Wie war das Verhältnis zwischen Reich und Ländern rechtlich geregelt?
Das Verhältnis zwischen Reich und Ländern (Ländern als Gliedstaaten) wurde in der Weimarer Verfassung sowohl durch die Einzelaufzählung der Reichsgesetzgebungskompetenzen als auch durch die Einführung des Reichsrats als Vertretung der Länder geregelt. Nach Art. 6 ff. WRV war das Reich für alle Angelegenheiten zuständig, die ihm ausdrücklich durch die Verfassung zugewiesen wurden, während die verbleibenden Kompetenzen – insbesondere die Ausführung der Gesetze – grundsätzlich bei den Ländern verblieben. Der Länderföderalismus wurde jedoch im Vergleich zum Kaiserreich erheblich zugunsten des Reiches beschränkt, da der Reichstag zentrale Gesetzgebungsmacht erhielt und das Reich auch die Verwaltung in bestimmten Bereichen an sich ziehen konnte. Der Reichsrat hatte ein Suspensivveto sowie das Initiativrecht für Gesetze und konnte als Korrektiv auf die Gesetzgebung einwirken. Allerdings konnte der Reichstag das Veto des Reichsrats mit Zweidrittelmehrheit zurückweisen. Die Länder waren damit stärker in den gesamtstaatlichen Gesetzgebungsprozess eingebunden, ihre Eigenständigkeit aber verfassungsrechtlich erheblich eingeschränkt.
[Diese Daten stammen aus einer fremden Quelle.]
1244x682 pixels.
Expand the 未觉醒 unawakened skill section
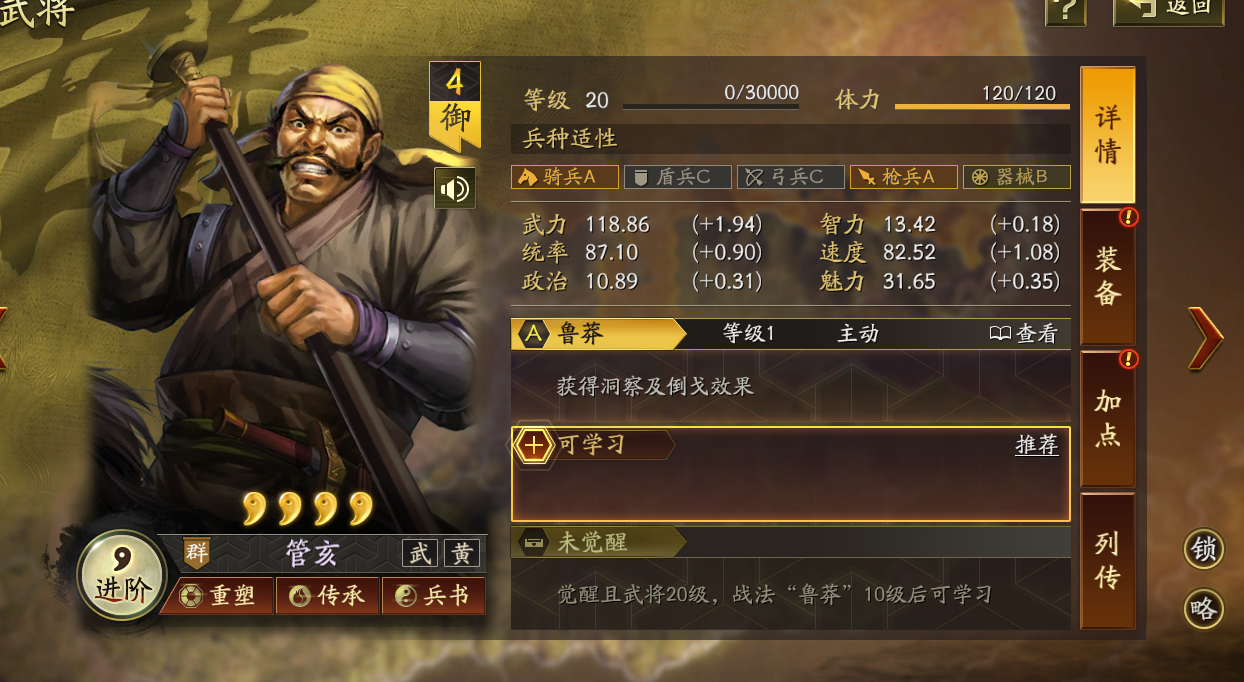point(791,542)
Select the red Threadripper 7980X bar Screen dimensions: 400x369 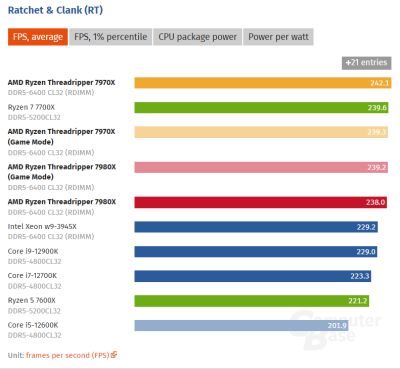pyautogui.click(x=261, y=202)

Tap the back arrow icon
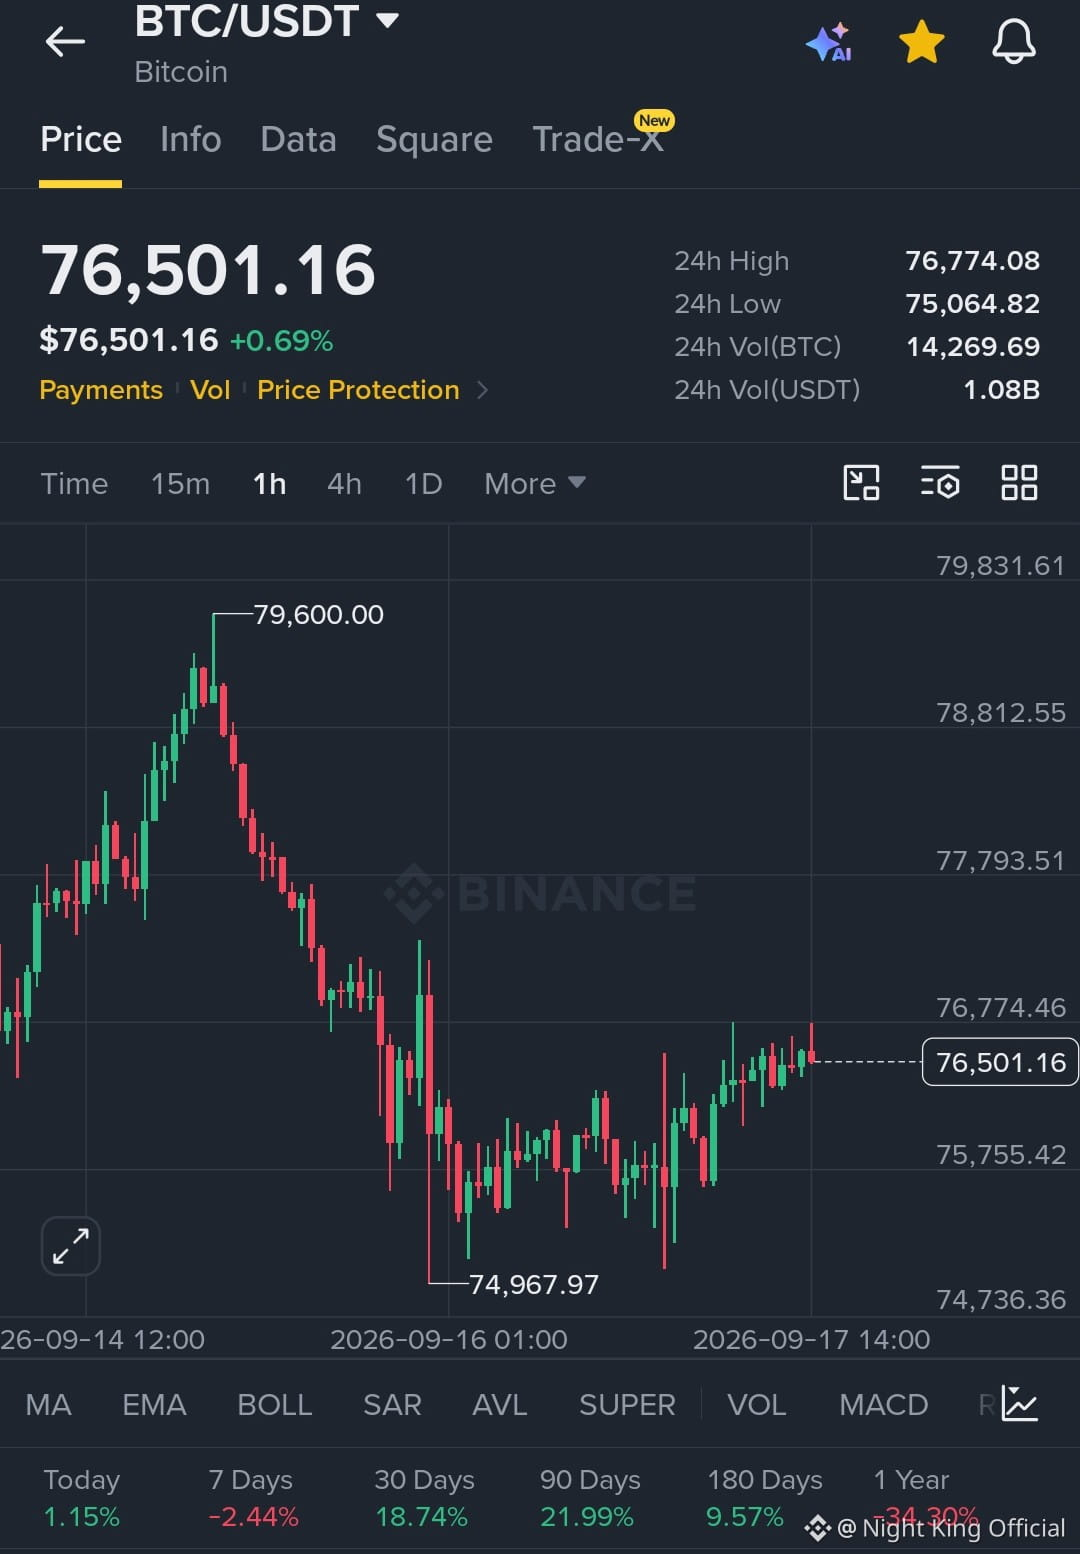(x=65, y=42)
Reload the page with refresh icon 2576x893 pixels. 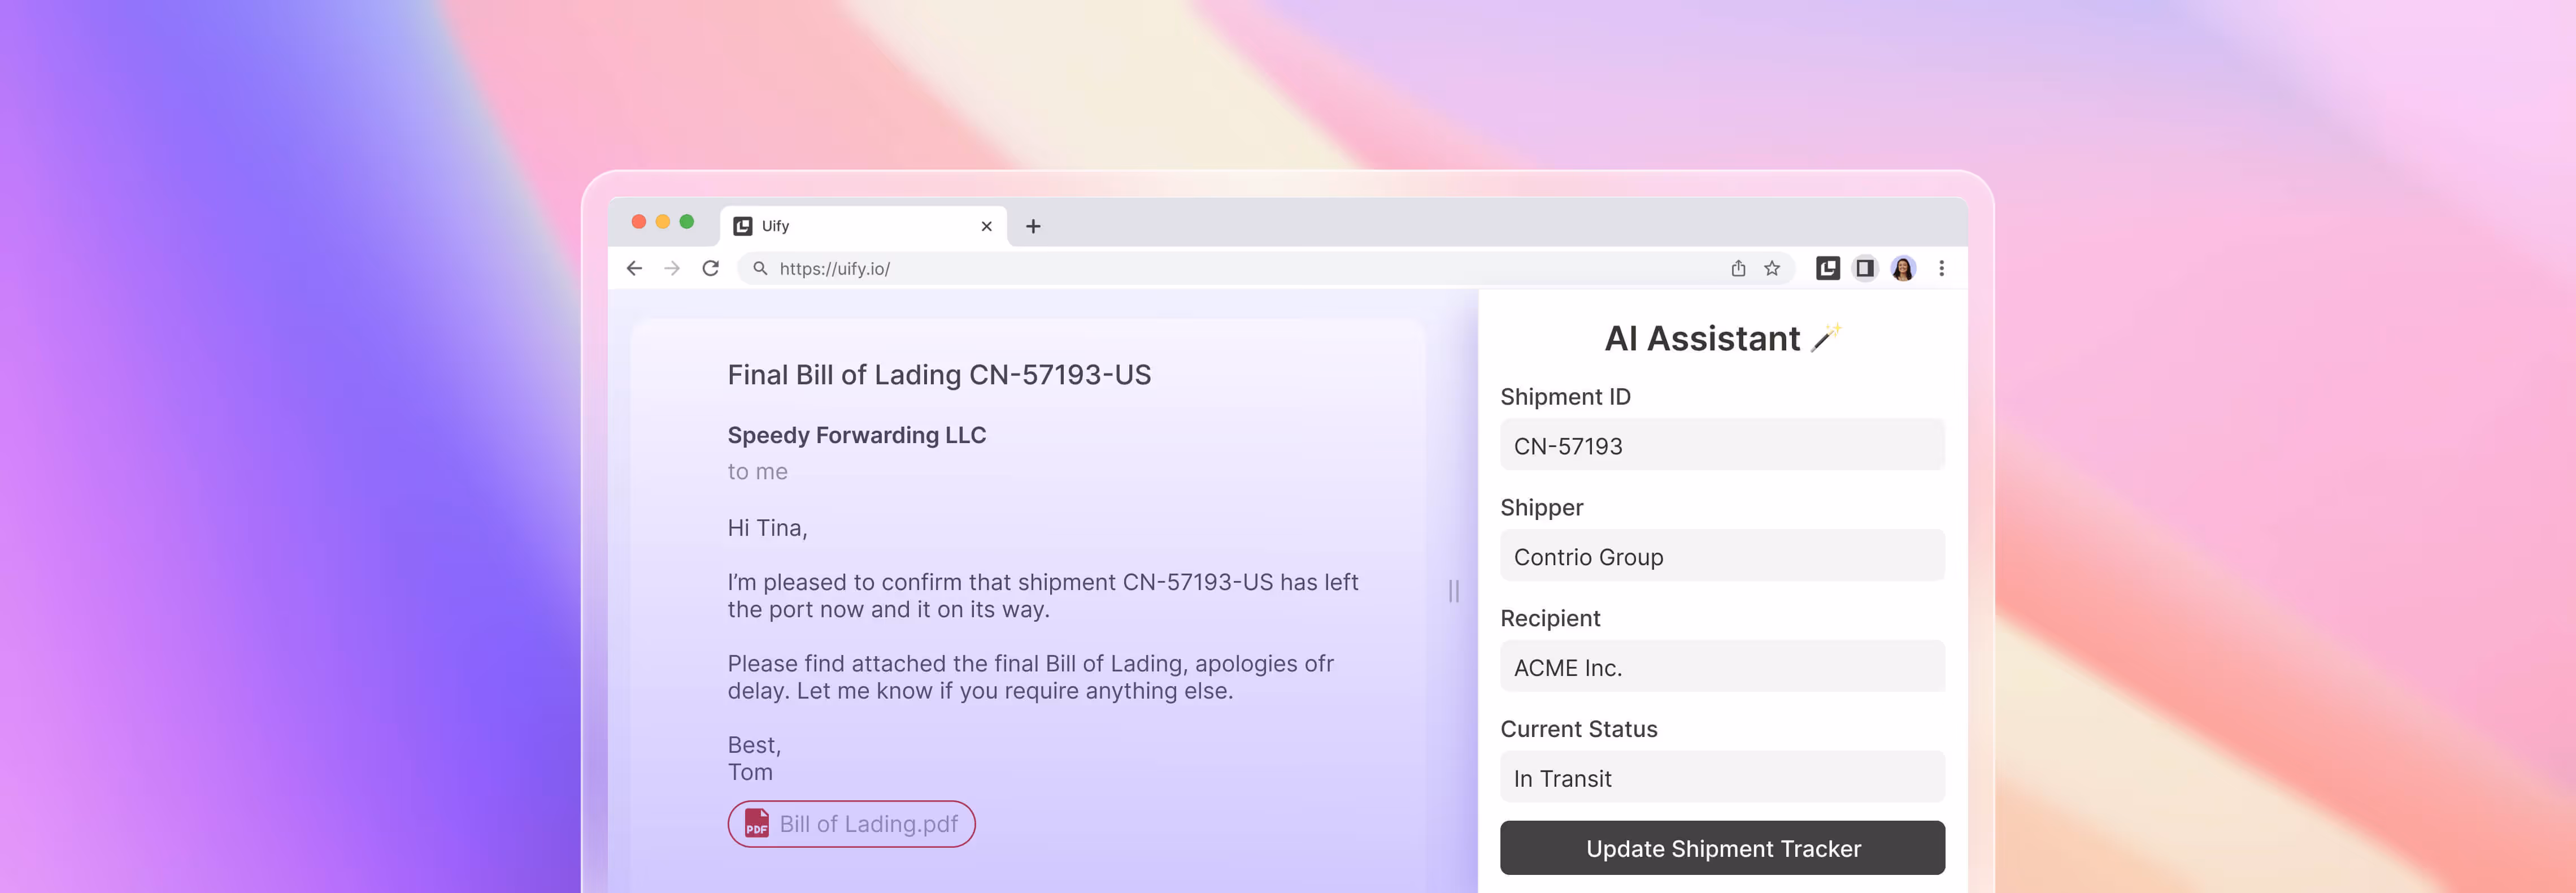[710, 268]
Welche rechtlichen Möglichkeiten zur Kontrolle der Reichsregierung existierten?
Die Weimarer Verfassung sah in Artikel 54 das Recht des Reichstags vor, der gesamten Reichsregierung oder einzelnen Reichsministern das Vertrauen zu entziehen (Misstrauensvotum). Ein solcher Beschluss hatte die Entlassung der betreffenden Personen zur Folge, wobei der Reichskanzler nach jedem Verlust des Vertrauens neues Vertrauen vom Reichstag erhalten musste. Eine Besonderheit der Weimarer Verfassung war, dass der Reichspräsident dennoch die Macht hatte, den Reichskanzler und die Minister unabhängig vom Parlament zu ernennen und zu entlassen, was eine gewisse Schwächung des Parlamentsprinzips darstellte. Weitere Kontrollinstrumente waren parlamentarische Anfragen, Untersuchungen und die Möglichkeit, Gesetze zu blockieren. Ferner konnten bei schwerwiegenden Konflikten Volksentscheide herbeigeführt werden. In der Praxis wurden diese Kontrollrechte jedoch durch die Notverordnungsrechte des Reichspräsidenten signifikant ausgehöhlt.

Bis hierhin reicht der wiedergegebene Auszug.